"But surely that would kill all plant-life?"

"No," said Haller. "The larger plants, trees, perennial shrubs, and so on, yes. But the seeds of the smaller annuals just froze into suspended animation. Now the warmth that melted them is causing germination."

"Then we'll have grass—small plants?"

"Very soon, the way the warmth is increasing."

It was, indeed, getting a little warmer all the time as these first weeks went by. The clouds lifted one day and there was brilliant, thin white sunshine from the little diamond sun. And there came a morning when they found the rolling landscape flushed with a pale tint of green.

Grass grew. Weeds grew, vines grew, all of them seeming to rush their growth as though they knew that this, their last season, would not be long. Soon the raw brown mud of the hills and valleys had been replaced by a green carpet, and everywhere taller growths were shooting up, and flowers beginning to appear. Hepaticas, bluebells, dandelions, violets, bloomed once more.

Kellon took a long walk, now that he did not have to plow through mud. The chattering people around the ship, the constant tug and pull of clashing temperaments, the brittle, febrile voices, got him down. He felt better to get away by himself.

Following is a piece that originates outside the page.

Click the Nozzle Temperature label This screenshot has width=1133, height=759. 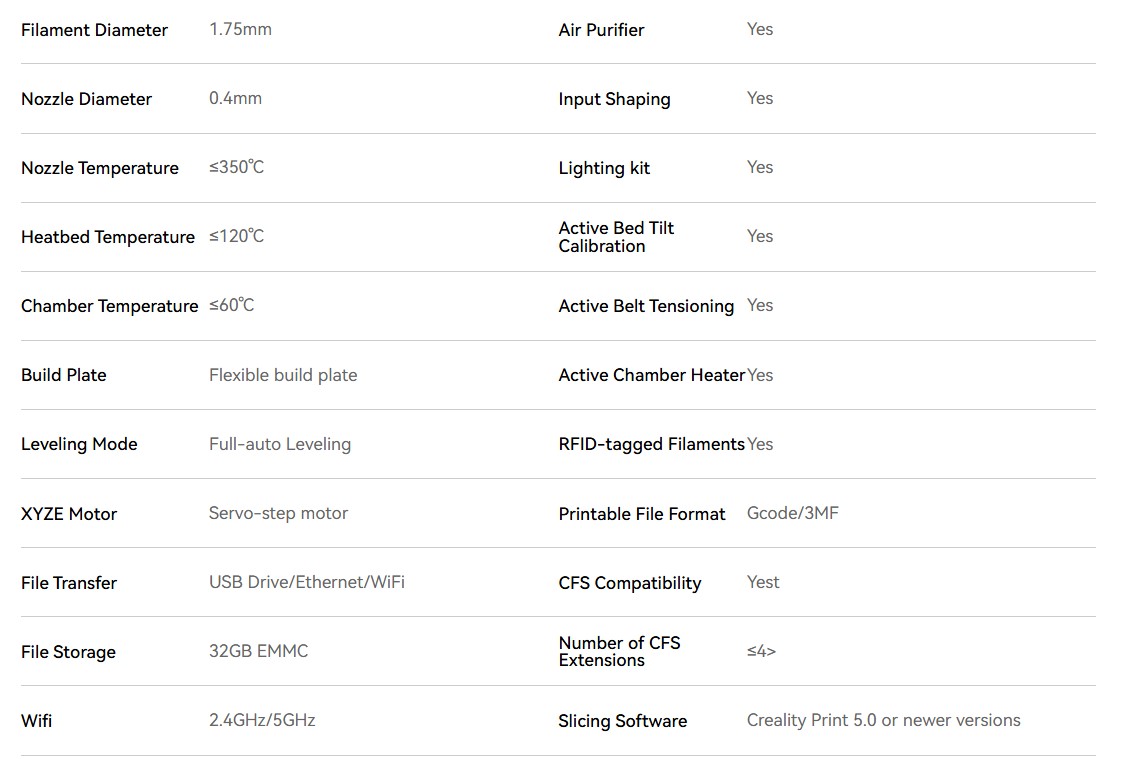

The grass and the flowers had come back but otherwise this was still an empty world. Yet there was a certain peace of mind in tramping up and down the long green rolling slopes. The sun was bright and cheerful now, and white clouds dotted the sky, and the warm wind whispered as he sat upon a ridge and looked away westward where nobody was, or would ever be again.

"Damned dull," he thought. "But at least it's better than back with the gabblers."

He sat for a long time in the slanting sunshine, feeling his bristling nerves relax. The grass stirred about him, rippling in long waves, and the taller flowers nodded.